"Just the normal places. He ate, drank, slept, eliminated. He went to the school library to study, or sat in his room. He went to the post office, the bank, a shoe store. We followed him on every errand all up and down Berry's main street. Besides—"
"Besides, what?" said Trumbull.
"Besides, even if he had gotten hold of the question paper, it could only have been in those few days before the test, maybe only the night before. He would have had to sweat out the answers, being Lance.
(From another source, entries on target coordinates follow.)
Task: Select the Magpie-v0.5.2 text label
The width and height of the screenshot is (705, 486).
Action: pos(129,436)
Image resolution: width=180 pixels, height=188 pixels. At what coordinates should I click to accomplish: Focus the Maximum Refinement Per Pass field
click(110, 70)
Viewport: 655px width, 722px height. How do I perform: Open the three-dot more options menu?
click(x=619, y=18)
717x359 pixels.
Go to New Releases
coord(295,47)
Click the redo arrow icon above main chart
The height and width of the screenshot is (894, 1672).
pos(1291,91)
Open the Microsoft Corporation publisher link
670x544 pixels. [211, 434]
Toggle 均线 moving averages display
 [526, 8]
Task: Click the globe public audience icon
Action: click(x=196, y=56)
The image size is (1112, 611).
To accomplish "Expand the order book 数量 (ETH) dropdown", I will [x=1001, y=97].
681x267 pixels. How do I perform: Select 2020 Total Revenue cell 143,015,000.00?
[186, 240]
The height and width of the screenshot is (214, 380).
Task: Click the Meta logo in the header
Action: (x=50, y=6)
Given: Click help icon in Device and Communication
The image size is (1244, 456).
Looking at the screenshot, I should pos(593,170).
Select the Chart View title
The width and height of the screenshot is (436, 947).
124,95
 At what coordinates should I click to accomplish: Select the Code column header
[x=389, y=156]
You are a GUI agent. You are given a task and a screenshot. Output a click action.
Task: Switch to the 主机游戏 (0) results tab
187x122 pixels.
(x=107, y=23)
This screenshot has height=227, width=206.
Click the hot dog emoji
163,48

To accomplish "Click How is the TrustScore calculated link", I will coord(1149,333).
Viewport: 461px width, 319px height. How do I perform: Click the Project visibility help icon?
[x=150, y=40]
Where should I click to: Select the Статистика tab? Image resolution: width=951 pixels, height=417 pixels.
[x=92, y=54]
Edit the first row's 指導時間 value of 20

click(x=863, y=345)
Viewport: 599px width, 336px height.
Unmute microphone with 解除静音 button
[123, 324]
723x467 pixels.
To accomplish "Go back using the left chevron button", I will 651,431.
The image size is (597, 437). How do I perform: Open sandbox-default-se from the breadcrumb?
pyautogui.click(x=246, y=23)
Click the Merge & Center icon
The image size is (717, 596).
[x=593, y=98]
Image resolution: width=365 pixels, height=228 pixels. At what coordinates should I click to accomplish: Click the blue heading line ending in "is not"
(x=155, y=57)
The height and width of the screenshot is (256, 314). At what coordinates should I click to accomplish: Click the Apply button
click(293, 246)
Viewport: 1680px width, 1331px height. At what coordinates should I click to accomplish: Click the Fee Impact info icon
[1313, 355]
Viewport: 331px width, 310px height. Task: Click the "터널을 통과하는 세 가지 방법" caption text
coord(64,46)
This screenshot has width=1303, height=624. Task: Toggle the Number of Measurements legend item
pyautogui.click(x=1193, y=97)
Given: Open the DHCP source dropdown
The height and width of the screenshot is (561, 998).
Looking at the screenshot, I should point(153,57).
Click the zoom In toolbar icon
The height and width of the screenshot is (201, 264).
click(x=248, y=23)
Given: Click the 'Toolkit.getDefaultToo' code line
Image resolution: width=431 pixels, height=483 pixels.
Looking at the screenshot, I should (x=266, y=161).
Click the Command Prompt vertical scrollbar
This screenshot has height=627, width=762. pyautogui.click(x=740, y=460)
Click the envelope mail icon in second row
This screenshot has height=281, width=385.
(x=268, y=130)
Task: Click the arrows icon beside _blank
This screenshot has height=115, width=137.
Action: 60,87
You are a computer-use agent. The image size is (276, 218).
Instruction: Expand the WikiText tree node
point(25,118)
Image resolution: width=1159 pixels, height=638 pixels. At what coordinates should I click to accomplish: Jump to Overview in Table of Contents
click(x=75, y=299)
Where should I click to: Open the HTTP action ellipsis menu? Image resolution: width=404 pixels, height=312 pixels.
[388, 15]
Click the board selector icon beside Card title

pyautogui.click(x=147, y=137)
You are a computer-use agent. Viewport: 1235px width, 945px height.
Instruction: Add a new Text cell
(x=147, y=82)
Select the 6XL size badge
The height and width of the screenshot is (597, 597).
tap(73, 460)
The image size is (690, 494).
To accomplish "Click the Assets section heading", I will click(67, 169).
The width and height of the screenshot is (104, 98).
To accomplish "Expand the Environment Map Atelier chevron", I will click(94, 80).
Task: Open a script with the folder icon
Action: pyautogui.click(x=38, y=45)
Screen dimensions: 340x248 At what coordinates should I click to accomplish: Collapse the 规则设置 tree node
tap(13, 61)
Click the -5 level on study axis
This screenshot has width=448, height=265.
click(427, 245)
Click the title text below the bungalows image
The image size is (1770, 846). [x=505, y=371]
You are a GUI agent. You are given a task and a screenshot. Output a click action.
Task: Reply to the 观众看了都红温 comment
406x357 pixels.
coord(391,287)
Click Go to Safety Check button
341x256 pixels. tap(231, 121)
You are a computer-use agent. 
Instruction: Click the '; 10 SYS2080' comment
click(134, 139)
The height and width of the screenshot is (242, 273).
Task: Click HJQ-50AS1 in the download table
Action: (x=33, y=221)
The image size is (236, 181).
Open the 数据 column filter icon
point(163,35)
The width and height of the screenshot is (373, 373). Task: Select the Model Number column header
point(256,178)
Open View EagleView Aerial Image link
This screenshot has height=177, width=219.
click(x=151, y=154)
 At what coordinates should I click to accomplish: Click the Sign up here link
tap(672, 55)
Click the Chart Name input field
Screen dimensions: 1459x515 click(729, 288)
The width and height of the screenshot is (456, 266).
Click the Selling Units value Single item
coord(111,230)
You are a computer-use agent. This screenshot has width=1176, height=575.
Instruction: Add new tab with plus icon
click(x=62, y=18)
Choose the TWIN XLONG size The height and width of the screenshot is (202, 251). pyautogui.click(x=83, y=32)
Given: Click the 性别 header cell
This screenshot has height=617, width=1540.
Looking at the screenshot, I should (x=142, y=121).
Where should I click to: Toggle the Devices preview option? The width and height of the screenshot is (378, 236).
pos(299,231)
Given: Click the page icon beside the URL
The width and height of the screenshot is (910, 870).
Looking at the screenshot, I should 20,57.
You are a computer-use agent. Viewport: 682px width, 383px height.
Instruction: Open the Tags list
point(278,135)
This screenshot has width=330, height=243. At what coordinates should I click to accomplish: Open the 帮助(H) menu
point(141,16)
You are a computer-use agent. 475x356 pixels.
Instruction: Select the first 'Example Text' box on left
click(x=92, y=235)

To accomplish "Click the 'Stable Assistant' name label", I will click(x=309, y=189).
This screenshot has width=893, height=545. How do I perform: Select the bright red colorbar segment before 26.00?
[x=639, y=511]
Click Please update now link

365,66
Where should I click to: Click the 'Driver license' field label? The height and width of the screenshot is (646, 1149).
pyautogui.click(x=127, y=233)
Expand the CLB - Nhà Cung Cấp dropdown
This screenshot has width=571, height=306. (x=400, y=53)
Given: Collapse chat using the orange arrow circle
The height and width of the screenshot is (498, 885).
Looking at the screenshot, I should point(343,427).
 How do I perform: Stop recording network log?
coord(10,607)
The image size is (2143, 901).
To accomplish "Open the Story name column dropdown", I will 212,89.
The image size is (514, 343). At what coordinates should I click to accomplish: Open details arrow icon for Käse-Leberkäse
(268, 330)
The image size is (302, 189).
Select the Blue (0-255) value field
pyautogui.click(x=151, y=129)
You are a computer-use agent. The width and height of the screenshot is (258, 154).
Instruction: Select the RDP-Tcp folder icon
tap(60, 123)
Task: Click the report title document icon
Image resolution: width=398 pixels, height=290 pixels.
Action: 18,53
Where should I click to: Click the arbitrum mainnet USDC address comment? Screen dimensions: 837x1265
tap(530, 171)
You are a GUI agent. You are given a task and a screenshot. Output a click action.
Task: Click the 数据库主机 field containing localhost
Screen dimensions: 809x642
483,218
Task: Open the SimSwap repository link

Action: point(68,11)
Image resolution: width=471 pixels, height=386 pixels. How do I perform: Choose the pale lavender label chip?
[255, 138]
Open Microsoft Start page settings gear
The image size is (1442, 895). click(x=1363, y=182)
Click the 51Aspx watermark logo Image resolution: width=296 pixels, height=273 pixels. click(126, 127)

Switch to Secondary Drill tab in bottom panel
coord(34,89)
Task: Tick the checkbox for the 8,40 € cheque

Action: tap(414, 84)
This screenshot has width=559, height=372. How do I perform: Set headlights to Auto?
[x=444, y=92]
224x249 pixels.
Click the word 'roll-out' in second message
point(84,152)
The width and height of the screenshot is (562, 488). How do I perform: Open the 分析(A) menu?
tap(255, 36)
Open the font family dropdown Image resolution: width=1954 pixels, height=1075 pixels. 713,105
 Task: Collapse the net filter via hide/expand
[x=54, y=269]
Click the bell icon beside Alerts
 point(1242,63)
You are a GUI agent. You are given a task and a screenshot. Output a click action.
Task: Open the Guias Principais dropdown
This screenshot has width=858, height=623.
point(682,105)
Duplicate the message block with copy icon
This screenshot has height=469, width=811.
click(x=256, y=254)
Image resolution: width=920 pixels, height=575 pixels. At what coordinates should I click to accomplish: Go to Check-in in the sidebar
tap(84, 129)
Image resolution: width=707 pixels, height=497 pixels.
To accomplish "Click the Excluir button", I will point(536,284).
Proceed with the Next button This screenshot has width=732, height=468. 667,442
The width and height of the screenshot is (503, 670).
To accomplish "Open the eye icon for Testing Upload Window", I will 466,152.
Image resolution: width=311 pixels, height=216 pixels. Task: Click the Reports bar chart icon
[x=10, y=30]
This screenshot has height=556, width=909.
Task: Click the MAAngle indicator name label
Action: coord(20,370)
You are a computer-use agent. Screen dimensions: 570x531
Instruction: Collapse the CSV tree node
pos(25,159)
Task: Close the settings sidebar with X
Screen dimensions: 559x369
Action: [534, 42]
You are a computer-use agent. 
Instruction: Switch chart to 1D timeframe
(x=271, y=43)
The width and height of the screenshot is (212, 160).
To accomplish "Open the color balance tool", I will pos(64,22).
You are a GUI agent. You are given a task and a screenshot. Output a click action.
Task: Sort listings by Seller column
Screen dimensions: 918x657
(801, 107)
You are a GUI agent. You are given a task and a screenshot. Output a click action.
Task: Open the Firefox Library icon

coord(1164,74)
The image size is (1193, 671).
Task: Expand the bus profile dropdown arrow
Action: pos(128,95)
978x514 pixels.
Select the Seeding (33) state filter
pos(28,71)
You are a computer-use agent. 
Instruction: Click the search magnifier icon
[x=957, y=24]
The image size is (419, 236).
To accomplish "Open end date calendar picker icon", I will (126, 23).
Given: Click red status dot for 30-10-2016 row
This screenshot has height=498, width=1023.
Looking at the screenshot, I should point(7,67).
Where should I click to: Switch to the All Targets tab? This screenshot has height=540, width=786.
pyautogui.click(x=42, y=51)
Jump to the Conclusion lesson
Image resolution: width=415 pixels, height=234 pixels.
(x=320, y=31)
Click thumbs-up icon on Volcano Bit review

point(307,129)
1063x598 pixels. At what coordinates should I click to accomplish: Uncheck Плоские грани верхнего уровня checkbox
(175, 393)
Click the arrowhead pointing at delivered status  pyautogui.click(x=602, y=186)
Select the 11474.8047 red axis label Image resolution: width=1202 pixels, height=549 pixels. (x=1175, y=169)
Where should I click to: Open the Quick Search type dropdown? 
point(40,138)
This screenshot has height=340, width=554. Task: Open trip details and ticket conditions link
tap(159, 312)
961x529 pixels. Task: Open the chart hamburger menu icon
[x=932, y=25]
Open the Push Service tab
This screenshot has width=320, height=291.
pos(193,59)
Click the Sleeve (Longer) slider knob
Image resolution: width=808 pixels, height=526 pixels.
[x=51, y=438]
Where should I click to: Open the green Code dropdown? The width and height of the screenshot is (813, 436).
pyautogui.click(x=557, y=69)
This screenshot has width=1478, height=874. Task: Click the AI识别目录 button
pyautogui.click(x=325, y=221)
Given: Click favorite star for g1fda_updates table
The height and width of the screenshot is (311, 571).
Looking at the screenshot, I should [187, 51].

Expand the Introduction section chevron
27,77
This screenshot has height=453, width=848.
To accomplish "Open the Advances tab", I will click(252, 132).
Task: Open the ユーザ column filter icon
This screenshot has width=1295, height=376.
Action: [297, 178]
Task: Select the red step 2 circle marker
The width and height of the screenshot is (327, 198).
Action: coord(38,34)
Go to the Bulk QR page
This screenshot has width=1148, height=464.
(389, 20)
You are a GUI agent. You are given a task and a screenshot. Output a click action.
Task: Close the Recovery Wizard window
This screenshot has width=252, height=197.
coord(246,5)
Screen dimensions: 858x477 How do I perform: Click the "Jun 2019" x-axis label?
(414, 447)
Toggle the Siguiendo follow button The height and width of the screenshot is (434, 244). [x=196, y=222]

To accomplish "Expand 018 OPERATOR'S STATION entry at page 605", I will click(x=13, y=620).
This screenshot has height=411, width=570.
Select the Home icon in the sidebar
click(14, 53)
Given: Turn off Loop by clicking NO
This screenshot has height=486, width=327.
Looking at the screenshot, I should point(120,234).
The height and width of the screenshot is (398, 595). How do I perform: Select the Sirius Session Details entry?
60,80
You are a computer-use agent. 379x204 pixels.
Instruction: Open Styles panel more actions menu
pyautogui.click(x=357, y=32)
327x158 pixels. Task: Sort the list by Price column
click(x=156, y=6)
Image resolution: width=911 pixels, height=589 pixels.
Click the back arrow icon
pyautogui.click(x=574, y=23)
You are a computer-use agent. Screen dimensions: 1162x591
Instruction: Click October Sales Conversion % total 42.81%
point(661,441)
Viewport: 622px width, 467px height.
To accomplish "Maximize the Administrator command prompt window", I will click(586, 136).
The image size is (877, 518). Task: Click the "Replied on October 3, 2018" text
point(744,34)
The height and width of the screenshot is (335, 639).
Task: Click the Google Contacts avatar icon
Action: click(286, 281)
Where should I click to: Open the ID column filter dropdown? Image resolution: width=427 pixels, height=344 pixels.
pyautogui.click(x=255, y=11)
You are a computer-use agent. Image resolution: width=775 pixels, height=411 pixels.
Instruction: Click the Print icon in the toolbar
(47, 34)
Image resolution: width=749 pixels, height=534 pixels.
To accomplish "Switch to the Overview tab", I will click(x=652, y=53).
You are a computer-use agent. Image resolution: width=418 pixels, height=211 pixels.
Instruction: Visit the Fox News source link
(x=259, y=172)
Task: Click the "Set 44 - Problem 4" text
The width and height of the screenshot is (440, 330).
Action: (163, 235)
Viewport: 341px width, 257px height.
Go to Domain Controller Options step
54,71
It would have taken him days of solid work over the books. If he could have answered them just by getting a look at them, he wouldn't have had to cheat; he would have gotten a look at them in the opening minutes of the test period."
Rubin said sardonically, "It seems to me, Jim, that you've painted yourself into a corner. Your man couldn't possibly have cheated."
"That's the whole point," cried Drake. "He
must
have cheated and he did it so cleverly no one could catch him. No one could even figure out how. Tom's right.
That's
what gripes me."
And then Henry coughed and said, "If I may offer a word, gentlemen?"
Every face went up as though some invisible puppeteer had pulled the strings.
"Yes, Henry?" said Trumbull.
"It seems to me, gentlemen, that you are too much at home with petty dishonesty to understand it very well."
"Why, Henry, you hurt me cruelly," said Avalon with a smile, but his dark eyebrows curled down over his eyes.
"I mean no disrespect, gentlemen, but Mr. Rubin maintained that dishonesty has value. Mr. Trumbull thinks that Dr. Drake is only annoyed because the cheating was clever enough to escape detection and not because it existed at all, and perhaps all of you agree to that."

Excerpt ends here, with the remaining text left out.